**What to work on:**
Everything in the listing should be copied exactly, save for the pictures.

**Stored data:**
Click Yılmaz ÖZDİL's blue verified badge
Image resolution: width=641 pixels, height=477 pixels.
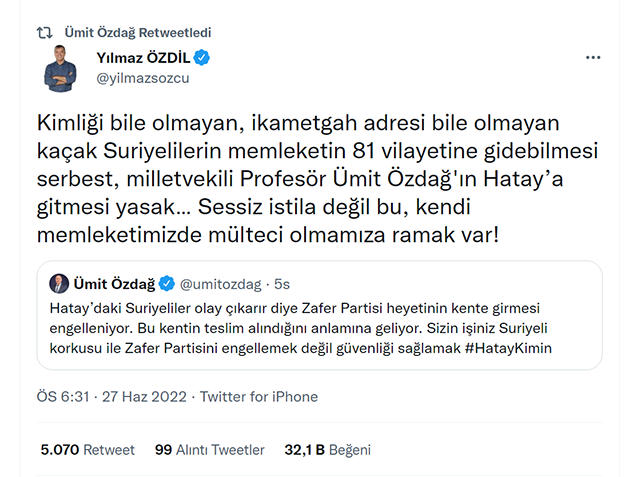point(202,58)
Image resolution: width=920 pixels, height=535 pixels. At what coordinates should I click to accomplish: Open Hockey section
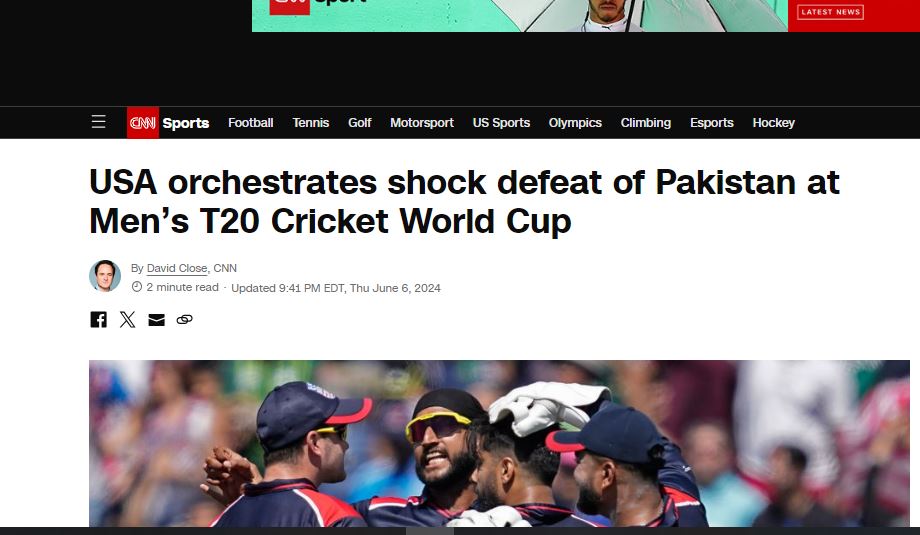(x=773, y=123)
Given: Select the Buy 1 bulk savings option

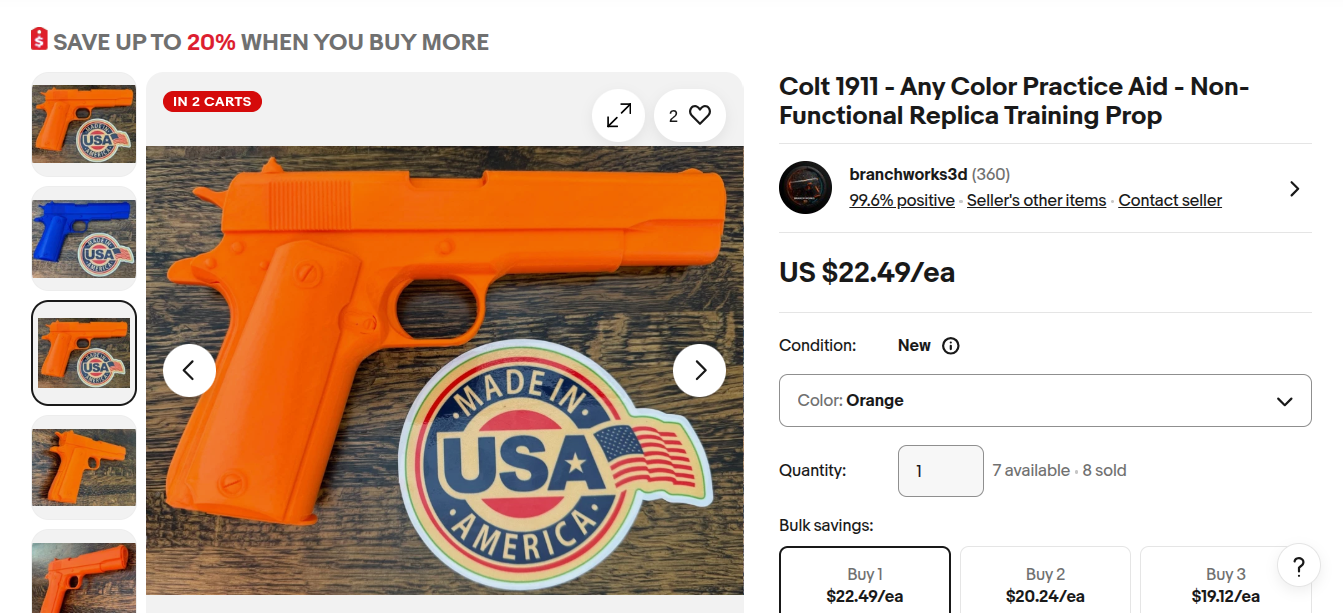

**Written solution:**
Click Yılmaz ÖZDİL's blue verified badge
Image resolution: width=641 pixels, height=477 pixels.
point(202,58)
Image resolution: width=920 pixels, height=535 pixels. At what coordinates should I click to accomplish: Open Hockey section
(x=773, y=123)
Given: Select the Buy 1 bulk savings option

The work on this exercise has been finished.